Ze zullen ontdekken waar ze de kracht vandaan kunnen halen om dat verhaal uit te dragen over heel de wereld. Daarvoor moeten ze in elk geval niet naar de hemel blijven staren. De hemel moet op aarde komen en daarvoor zullen zij, en wij dus ook, de aarde gereed moeten maken. In Jeruzalem komen ze dus bij elkaar in een zaal waar ze volgens het verhaal van Lucas ook het laatste Paasmaal met Jezus hadden gehouden. De 11 apostelen worden met name genoemd maar in één adem worden ook de vrouwen genoemd en Maria de moeder van Jezus en zijn broers. Jezus van Nazareth wordt vaak afgeschilderd als enig kind maar dat was hij zeker niet. Hij had broers en zusters en zijn broer Jacobus zou uiteindelijk het hoofd van de gemeente in Jeruzalem worden. Het was een heel gezelschap dat bij elkaar was, biddend en de psalmen zingend. Eensgezind staat er nog uitdrukkelijk bij want alleen als je echt samen probeert een gemeenschap te vormen dan kan zo’n klein gezelschap de hele wereld van de boodschap van Liefde en vrede doordringen.

En dat je dat samen moet blijven doen is duidelijk. Die Christelijke beweging lijkt uiteindelijk te versplinteren. In onze dagen zijn er vele kerkgenootschappen en religieuze groeperingen die proberen mensen bij de beweging van de Weg te betrekken.
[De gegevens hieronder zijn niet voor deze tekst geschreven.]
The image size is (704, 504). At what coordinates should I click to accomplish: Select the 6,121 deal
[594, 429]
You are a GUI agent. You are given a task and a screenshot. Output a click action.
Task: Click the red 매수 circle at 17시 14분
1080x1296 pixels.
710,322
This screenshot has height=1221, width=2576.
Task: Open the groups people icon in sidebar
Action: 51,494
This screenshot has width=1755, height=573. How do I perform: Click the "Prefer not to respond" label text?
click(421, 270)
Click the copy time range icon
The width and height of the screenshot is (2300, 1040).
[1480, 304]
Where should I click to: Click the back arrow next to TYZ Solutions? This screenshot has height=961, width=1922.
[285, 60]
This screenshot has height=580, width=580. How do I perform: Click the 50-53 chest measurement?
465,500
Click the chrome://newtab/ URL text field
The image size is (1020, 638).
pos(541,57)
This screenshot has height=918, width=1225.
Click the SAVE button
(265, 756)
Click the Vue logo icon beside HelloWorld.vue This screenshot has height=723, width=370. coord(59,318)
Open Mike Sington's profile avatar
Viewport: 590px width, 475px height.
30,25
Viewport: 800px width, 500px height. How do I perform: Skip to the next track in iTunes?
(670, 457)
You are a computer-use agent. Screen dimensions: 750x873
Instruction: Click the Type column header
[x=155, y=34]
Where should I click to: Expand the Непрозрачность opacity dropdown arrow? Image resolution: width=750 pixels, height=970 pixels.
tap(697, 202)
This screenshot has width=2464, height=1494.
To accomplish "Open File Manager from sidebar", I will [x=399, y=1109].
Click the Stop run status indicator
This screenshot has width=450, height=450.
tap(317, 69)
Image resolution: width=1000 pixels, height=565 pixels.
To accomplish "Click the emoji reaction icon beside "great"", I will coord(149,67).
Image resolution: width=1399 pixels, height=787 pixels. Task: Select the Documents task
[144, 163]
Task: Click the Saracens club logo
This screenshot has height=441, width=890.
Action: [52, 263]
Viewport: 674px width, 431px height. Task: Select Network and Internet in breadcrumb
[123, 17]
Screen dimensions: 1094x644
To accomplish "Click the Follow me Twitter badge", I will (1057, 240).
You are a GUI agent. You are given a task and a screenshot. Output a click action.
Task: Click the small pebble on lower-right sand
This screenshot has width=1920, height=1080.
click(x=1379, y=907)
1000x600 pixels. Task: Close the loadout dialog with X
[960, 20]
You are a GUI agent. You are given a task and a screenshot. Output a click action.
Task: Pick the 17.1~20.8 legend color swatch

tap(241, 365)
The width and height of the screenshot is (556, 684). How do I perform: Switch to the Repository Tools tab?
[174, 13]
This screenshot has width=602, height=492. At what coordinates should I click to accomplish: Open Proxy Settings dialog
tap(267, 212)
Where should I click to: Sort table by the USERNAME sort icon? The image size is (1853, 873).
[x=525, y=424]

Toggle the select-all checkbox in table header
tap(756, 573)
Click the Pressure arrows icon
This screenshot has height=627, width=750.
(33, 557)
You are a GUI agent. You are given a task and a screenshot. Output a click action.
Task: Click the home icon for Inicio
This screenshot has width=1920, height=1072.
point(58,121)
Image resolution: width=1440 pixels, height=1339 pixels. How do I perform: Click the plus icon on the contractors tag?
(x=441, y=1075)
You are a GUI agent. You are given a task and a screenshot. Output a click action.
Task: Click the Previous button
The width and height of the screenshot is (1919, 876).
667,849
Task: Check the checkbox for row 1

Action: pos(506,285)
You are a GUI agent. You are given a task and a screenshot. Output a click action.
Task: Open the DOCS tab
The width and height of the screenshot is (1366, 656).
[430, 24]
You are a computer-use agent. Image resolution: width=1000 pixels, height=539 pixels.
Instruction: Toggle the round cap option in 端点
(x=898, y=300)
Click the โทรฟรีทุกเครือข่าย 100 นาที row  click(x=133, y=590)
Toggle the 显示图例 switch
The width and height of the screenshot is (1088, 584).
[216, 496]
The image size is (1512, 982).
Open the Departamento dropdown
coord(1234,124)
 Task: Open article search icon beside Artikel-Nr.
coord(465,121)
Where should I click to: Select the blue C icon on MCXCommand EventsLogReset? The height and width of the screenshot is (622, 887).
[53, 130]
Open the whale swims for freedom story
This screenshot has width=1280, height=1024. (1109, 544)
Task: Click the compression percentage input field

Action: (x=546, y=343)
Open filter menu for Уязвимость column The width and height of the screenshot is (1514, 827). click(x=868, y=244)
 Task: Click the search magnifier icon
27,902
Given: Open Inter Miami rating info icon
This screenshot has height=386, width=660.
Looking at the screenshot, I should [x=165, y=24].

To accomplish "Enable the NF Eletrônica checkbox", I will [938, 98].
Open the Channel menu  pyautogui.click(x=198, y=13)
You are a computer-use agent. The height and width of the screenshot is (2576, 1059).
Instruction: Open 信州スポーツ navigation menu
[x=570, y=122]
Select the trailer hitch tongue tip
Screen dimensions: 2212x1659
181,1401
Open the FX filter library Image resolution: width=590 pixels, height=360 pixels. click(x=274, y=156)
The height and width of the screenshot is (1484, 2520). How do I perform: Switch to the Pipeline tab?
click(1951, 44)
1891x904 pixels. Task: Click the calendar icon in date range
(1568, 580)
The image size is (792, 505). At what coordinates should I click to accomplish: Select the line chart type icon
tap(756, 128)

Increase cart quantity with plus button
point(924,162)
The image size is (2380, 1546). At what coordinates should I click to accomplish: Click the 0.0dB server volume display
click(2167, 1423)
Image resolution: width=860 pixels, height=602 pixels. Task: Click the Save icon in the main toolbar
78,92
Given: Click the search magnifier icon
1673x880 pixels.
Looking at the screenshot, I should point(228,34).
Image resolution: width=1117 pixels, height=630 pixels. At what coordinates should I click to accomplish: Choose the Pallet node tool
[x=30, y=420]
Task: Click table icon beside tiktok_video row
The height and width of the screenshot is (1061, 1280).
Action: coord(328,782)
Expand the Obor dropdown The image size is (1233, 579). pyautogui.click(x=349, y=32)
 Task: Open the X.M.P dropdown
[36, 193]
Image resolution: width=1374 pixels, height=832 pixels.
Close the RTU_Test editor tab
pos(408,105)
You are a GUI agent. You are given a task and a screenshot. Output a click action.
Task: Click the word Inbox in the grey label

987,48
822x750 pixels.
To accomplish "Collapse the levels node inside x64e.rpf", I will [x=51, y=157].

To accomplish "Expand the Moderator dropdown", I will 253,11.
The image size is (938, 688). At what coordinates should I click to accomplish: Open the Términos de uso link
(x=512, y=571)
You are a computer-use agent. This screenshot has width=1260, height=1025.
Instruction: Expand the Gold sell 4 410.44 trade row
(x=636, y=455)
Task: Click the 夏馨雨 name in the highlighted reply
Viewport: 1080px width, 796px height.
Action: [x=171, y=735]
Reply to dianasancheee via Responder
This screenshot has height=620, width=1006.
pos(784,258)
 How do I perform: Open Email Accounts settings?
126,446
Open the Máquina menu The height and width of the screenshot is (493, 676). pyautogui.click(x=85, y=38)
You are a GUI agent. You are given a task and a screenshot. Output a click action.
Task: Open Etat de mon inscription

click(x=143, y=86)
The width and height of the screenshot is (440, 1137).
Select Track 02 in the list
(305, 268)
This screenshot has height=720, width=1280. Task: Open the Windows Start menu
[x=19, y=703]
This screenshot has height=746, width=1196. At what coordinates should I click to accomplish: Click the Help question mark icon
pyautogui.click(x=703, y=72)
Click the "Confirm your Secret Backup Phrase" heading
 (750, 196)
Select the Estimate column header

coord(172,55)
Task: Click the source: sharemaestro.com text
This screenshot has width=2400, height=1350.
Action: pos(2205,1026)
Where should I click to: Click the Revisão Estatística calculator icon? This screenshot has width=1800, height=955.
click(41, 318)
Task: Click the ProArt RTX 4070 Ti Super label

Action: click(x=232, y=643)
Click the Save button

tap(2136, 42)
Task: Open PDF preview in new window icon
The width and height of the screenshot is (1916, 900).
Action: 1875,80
De beweging van die apostelen en andere volgelingen van Jezus van Nazareth, die daar samen in Jeruzalem bij elkaar gekomen waren, zouden de mensen van de Weg genoemd worden. Bij de kruisiging was er een keuze geweest. De Weg van vrede en het vermijden van een opstand en een oorlog zoals Jezus van Nazareth gegaan was. Hij had zijn leger van 120 man de zwaarden weer in de schede laten steken, en de weg van Bar Abbas die al een opstand geleid had tegen de Romeinen waar veel bloed had gevloeid. Die keuze tussen opstand en de lange weg van gemeenschappen zou blijven tot in het jaar 70. Toen liep de weg van opstand en geweld uit op de verwoesting van de Tempel en het verspreiden van het volk over het Romeinse Rijk. Christelijk wordt de beweging pas genoemd na de bekering van Saulus van Tarsus tot Paulus. Die versplintering was er al vanaf het begin, ieder zou de boodschap in de eigen taal verstaan, maar die eigen taal hoefde je niet op te geven. Waar je toe geroepen wordt is het scheppen en vormgeven van een samenleving, een wereld, gebaseerd op de Liefde, en die roep klinkt ook vandaag nog.